_Supplied records_:
•••••

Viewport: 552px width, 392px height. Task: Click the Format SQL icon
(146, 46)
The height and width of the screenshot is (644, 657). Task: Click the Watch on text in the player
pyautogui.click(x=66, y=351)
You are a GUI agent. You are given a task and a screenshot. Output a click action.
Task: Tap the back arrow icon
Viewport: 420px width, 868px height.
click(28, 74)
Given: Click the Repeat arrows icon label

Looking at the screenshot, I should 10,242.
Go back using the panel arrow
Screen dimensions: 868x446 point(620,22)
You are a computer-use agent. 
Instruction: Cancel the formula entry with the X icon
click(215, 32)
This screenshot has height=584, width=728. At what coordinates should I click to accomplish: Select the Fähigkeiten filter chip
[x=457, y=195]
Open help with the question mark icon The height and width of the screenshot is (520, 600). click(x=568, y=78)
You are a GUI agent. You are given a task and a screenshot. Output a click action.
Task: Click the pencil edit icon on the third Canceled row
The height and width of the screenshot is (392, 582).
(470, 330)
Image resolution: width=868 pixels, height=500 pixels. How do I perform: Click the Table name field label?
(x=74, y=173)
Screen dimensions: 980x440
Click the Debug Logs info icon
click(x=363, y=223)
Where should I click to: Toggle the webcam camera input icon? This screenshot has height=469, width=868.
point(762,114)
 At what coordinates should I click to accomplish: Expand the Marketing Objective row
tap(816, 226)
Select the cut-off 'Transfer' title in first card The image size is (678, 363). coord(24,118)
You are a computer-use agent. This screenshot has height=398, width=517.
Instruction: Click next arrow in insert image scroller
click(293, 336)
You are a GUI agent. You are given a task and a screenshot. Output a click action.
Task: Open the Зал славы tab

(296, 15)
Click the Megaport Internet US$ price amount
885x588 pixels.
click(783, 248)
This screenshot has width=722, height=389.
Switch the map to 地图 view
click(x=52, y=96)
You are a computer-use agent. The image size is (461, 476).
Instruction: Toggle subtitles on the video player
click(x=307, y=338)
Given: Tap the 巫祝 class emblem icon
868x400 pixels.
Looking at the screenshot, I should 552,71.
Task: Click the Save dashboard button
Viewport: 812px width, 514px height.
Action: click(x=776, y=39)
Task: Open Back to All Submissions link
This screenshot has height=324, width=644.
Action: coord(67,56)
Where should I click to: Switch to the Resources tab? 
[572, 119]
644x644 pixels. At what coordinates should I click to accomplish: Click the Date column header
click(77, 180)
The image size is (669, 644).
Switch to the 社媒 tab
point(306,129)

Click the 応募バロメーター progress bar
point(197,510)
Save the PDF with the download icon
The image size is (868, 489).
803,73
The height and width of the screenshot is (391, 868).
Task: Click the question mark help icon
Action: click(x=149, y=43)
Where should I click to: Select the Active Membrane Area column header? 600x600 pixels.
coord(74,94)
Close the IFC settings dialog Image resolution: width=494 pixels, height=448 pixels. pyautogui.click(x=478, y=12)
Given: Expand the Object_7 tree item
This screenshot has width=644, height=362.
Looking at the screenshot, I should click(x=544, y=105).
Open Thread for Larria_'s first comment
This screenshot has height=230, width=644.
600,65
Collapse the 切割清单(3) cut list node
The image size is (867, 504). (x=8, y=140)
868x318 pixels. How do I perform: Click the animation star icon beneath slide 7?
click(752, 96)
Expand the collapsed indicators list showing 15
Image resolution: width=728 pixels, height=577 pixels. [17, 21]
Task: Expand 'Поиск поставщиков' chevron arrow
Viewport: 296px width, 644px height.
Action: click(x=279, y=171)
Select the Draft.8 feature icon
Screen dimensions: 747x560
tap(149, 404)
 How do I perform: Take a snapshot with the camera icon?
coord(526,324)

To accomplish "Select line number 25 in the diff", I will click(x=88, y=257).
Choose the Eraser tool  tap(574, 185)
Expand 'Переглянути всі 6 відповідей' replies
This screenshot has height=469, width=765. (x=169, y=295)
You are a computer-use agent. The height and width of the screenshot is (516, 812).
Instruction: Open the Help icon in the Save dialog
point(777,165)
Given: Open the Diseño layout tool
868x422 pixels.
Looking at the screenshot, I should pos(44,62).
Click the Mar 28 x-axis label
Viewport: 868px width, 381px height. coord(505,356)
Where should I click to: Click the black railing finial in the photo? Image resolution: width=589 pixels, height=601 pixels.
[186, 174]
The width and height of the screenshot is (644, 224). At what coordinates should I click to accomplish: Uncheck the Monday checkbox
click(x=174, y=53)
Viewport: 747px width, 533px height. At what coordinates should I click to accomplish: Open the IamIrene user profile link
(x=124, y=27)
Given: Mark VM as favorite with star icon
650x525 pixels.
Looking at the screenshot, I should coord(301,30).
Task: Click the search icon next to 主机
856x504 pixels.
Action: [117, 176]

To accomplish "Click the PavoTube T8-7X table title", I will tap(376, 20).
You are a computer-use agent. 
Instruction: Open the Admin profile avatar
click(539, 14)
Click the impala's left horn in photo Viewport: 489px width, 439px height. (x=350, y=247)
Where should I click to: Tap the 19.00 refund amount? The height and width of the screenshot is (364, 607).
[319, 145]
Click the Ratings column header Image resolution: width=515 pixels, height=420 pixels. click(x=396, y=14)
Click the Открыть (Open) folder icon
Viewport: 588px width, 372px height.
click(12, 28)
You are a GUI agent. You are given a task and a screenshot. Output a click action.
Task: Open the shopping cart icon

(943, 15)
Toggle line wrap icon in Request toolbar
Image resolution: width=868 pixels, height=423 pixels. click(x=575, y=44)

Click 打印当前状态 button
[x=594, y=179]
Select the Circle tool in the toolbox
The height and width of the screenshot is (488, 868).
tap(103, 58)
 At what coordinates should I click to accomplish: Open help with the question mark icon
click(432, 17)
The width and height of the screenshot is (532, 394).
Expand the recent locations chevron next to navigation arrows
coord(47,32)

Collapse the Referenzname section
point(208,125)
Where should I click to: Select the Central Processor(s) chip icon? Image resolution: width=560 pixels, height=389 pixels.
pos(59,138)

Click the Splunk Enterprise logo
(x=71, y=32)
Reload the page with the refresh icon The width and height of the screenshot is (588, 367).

•••••

_Exercise requirements_: Take from the material above every line that includes the word "first".

_Expected answer_:
Select the cut-off 'Transfer' title in first card The image size is (678, 363). coord(24,118)
Open Thread for Larria_'s first comment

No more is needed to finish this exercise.